Messy Genetic Algorithms: Motivation, Analysis, and First Results

This paper defines and explores a somewhat different type of genetic algorithm (GA)-a messy genetic algorithm (mGA). Messy GAs process variable-length strings that may be either under- or overspecified with respect to the problem being solved. As nature has formed its genotypes by progressing from simple to more complex life forms, messy GAs solve problems by combining relatively short, well-tested building blocks to form longer, more complex strings that increasingly cover all features of a problem. This approach stands in contrast to the usual fixed-length, fixed-coding genetic algorithm, where the existence of the requisite tight linkage is taken for granted or ignored altogether. To compare the two approaches, a 30-bit, order-three-deceptive problem is searched using a simple GA and a messy GA. Using a random but fixed ordering of the bits, the simple GA makes errors at roughly three-quarters of its positions; under a worst-case ordering, the simple GA errs at all positions.
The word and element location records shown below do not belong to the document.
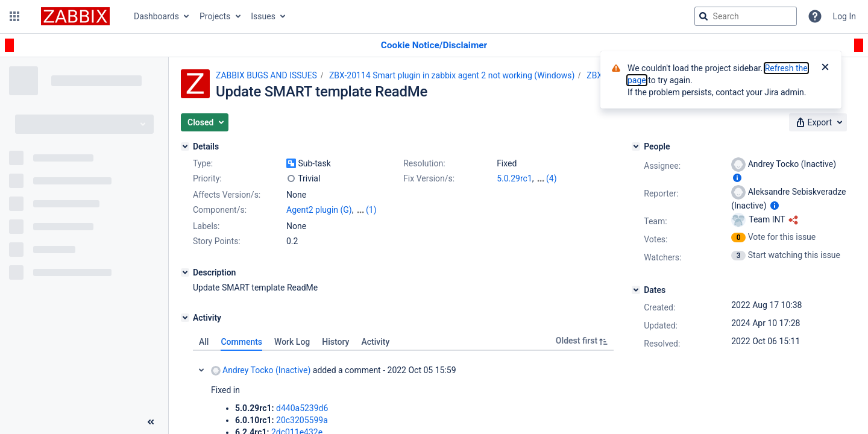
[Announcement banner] (434, 45)
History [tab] (335, 342)
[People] (636, 146)
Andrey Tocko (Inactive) (260, 370)
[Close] (825, 68)
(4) (552, 178)
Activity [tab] (375, 342)
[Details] (185, 146)
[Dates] (636, 290)
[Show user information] (737, 178)
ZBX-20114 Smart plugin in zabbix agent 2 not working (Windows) (451, 75)
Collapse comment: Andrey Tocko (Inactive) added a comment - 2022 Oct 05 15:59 (201, 370)
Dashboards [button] (156, 16)
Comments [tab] (241, 342)
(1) (371, 210)
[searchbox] (746, 16)
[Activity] (185, 318)
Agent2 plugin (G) (319, 210)
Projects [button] (215, 16)
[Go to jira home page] (75, 16)
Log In (844, 16)
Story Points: (216, 241)
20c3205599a (302, 420)
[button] (14, 16)
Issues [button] (263, 16)
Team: (655, 221)
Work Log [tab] (292, 342)
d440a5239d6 (302, 408)
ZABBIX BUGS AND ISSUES (266, 75)
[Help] (815, 16)
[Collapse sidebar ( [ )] (151, 422)
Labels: (206, 226)
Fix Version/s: (429, 178)
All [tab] (204, 342)
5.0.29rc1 (514, 178)
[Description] (185, 272)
In contrast to the simple GA results, the messy GA repeatedly solves the same problem to optimality. Prior to this time, no GA had ever solved a provably difficult problem to optimality without prior knowledge of good string arrangements. The mGA presented herein repeatedly achieves globally optimal results without such knowledge, and it does so at the very first generation in which strings are long enough to cover the problem. The solution of a difficult nonlinear problem to optimality suggests that messy GAs can solve more difficult problems than has been possible to date with other genetic algorithms. The ramifications of these techniques in search and machine learning are explored, including the possibility of messy floating-point codes, messy permutations, and messy classifiers.